## What you should do
No pictures go into the copy. Write out every line below exactly.

(Stored data entries)

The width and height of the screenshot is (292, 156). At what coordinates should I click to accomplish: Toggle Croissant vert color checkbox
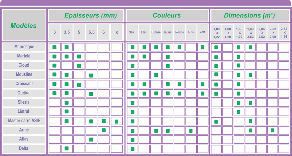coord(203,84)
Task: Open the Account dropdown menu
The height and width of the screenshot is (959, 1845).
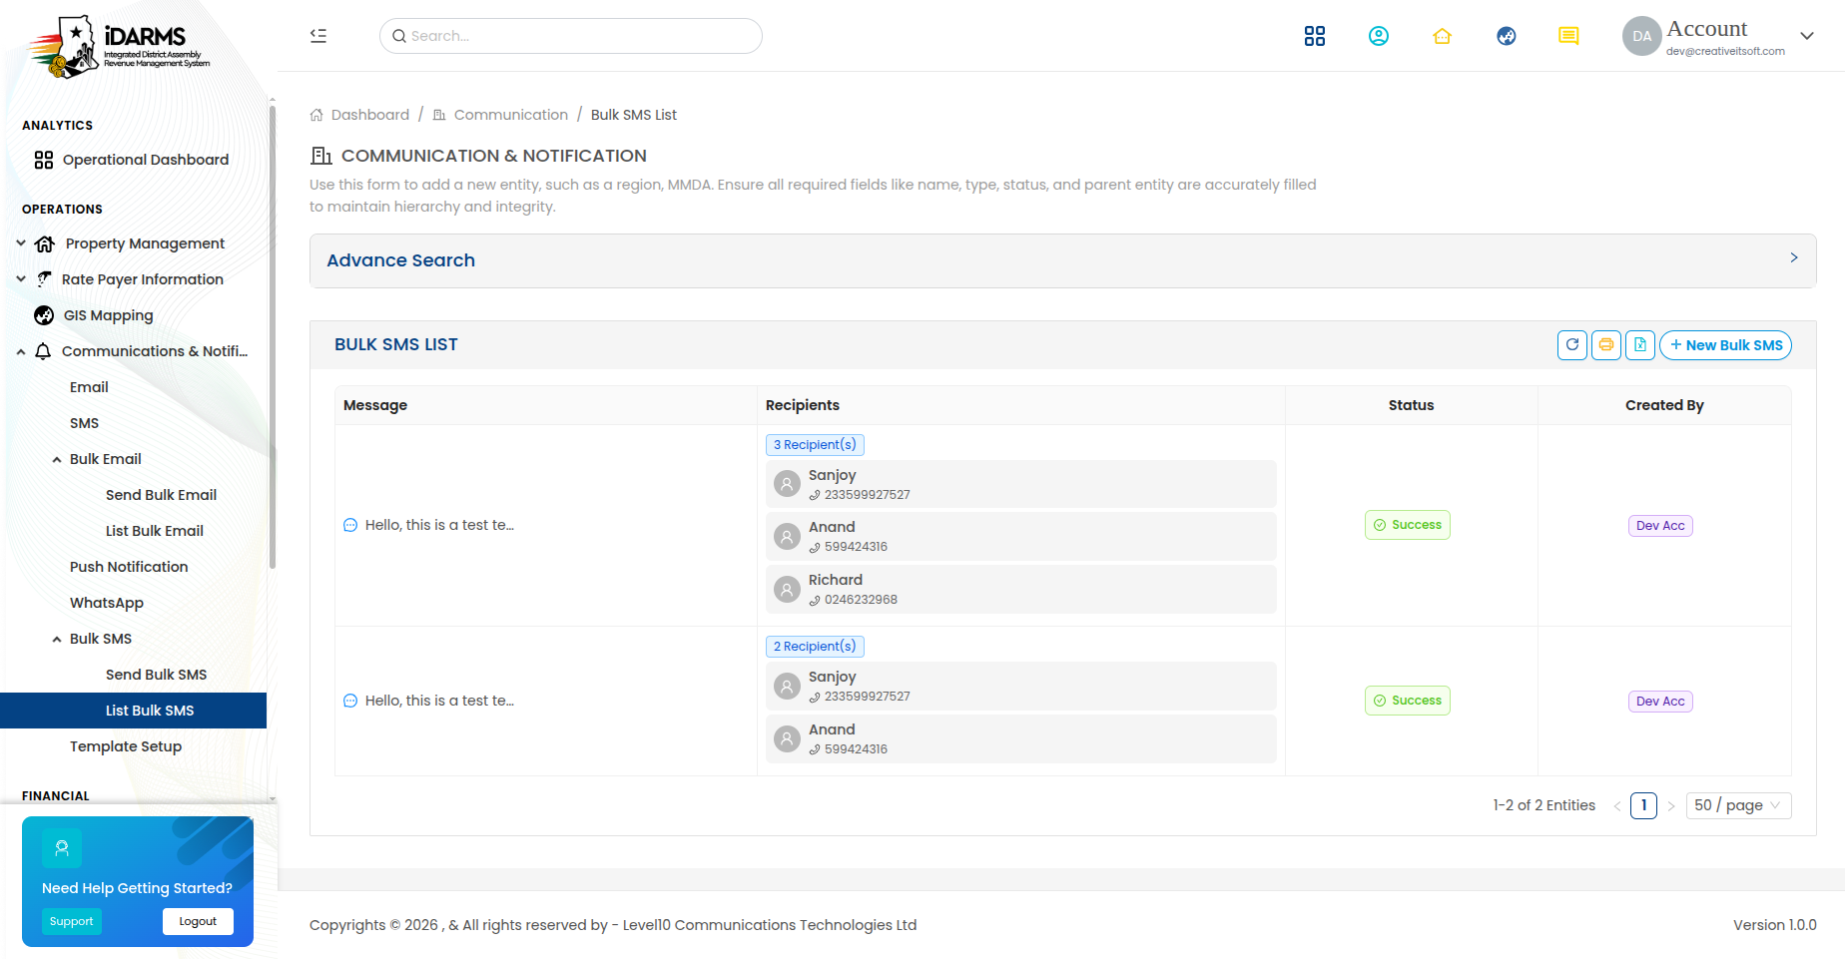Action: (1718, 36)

## Your solution
The width and height of the screenshot is (292, 156). At what coordinates should I click to accomplish: Toggle Croissant vert color checkbox
coord(203,84)
Task: Open the Account dropdown menu
The height and width of the screenshot is (959, 1845).
Action: (1718, 36)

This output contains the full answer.